コロナ患者1,000人増ごとに入院患者は3.8%減、脳波モニタリング検査は3.8%減

 SARS-CoV-2の感染拡大が医療全体に与えた影響に関する研究は多いが、コロナ禍や対コロナ政策が日本のてんかん診療に及ぼす影響を定量化した全国調査は行われていなかった。そこで池谷氏らは、全国多施設共同後ろ向きコホート研究を実施した。
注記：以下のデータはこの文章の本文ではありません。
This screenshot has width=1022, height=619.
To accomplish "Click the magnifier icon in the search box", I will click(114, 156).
 日本全国24施設を対象に、2019年1月~20年12月のてんかん診療件数を調査し、①施設の特性(病院 or クリニック)、②施設所在地(都道府県)の人口、③施設におけるてんかん専門医の人数、④コロナ禍、⑤各都道府県の新型コロナウイルス感染症(COVID-19)陽性者数、⑥緊急事態宣言の発出―の各項目がてんかん診療に及ぼす影響の度合いを多変量解析を用いて検討した。

 その結果、COVID-19の流行前(2019年)と比べ流行後(2020年)には、外来での脳波検査件数が有意に減少した(-10.7%、P<0.001)。反対に、遠隔でのてんかん診療件数が有意に増加した(+2,608%、P=0.031)。
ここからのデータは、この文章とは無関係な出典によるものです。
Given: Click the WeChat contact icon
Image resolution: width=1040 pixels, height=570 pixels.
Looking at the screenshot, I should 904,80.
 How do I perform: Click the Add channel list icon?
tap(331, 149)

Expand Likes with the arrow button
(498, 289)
 また、COVID-19患者数が1,000人増加するごとに、てんかんによる入院患者数(-3.75%、P<0.001)、脳波モニタリング検査件数(-3.81%、P=0.004)はいずれも有意に減少した。

緊急事態宣言下で、遠隔てんかん診療件数が12,915%有意に上昇

 さらに、非緊急事態宣言下(2019年、2020年の4~5月以外)と比べ緊急事態宣言下(2020年4~5月)では、遠隔でのてんかん診療件数が有意に増加(+12,915%)。その一方で、てんかん外来患者数(-11.9%)、てんかんによる入院患者数(-35.3%)、外来での脳波検査件数(-32.3%)、脳波モニタリング検査件数(-24.7%)、てんかん手術件数(-50.3%)はいずれも有意に減少した(全てP<0.001)。
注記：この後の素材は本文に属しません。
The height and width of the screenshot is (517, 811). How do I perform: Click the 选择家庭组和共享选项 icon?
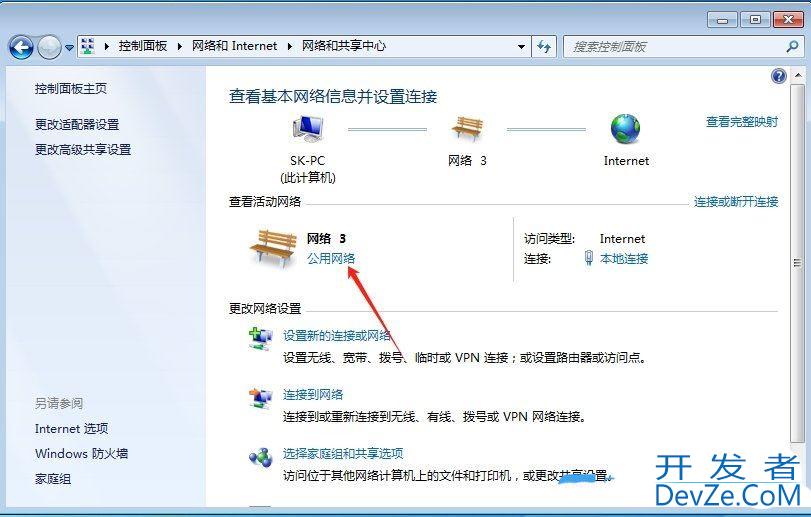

 以上から、黒田氏、池谷氏は「コロナ禍であること、各地域のCOVID-19陽性者の増加、およびそれに対する政策・対策が、日本のてんかん医療に多大な影響を及ぼすことが示された」と結論。さらに「今回の結果は、将来的にCOVID-19に限らず他の疾患の拡大といった危機的状況下で講じた対策が、日本のてんかん診療にどのような影響を及ぼすかを予測する上で重要な基礎データになるだろう」と付言した。